You can now visit your doctor and get treatment without leaving your home (or bed). Instead, patients can use their computer or phone for a telemedicine appointment.

“Prior to COVID, telehealth was placed in a box and that box was very limited,” said Chad Hunter, project manager of telehealth for UPMC in North Central Pennsylvania, during a presentation at Tri-County Rural Electric Cooperative’s meeting in Wellsboro earlier this month. “Now, we have to look at healthcare in a different way than in the past. Telehealth is a great opportunity to maximize the provider’s time and your time, because your time is valuable too.”

Hunter’s presentation included a live demonstration of a typical telehealth video call with Dr. Christopher Domarew, internal medicine physician with UPMC, as the call’s doctor. Hunter said such calls are impossible without a speedy and reliable internet connection, which is where Tri-County comes in.

The first electric cooperative in Pennsylvania to launch a fiber-to-the-home internet project, Tri-County has been working to bring highspeed broadband internet to parts of Tioga, Potter, Bradford and Lycoming counties since 2019. To date, Tri-County has installed 500 miles of fiber optic serving more than 700 customers, with another 600 miles planned this year.

“Everything that you do, whether it’s buying a car, shopping for a home or telemedicine, it brings technology to the forefront,” said Kevin Brownlee, Tri-County’s president and CEO, who took his new position in March. “The things you’re able to do with that and the quality of life it creates falls right in line with the mission of the cooperative of improving the lives of our members.”

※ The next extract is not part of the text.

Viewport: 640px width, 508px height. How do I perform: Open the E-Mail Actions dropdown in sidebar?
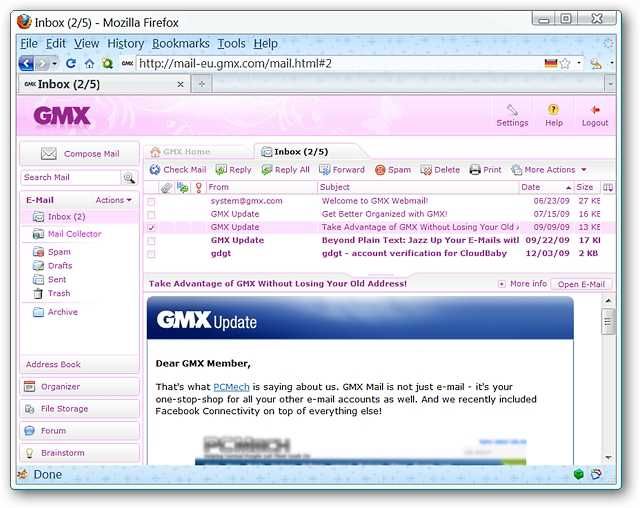click(x=113, y=200)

Hunter said telehealth in particular has been improving people’s lives since the invention of the telephone in 1876 when people could call a doctor. He said telehealth got a boost with the start of the American Telehealth Association in 1983 and the first patient remotely defibrillated in 1989.

“The pads were placed on the patient’s chest and activated through a remote sensor from 100 miles away,” said Hunter. “The patient was resuscitated with no doctor, no room nurse in the room. That’s pretty amazing.”

Today, UPMC defines telehealth as “the use of medical information exchanged from one site to another via electronic communications to improve patient’s health status,” which takes several forms.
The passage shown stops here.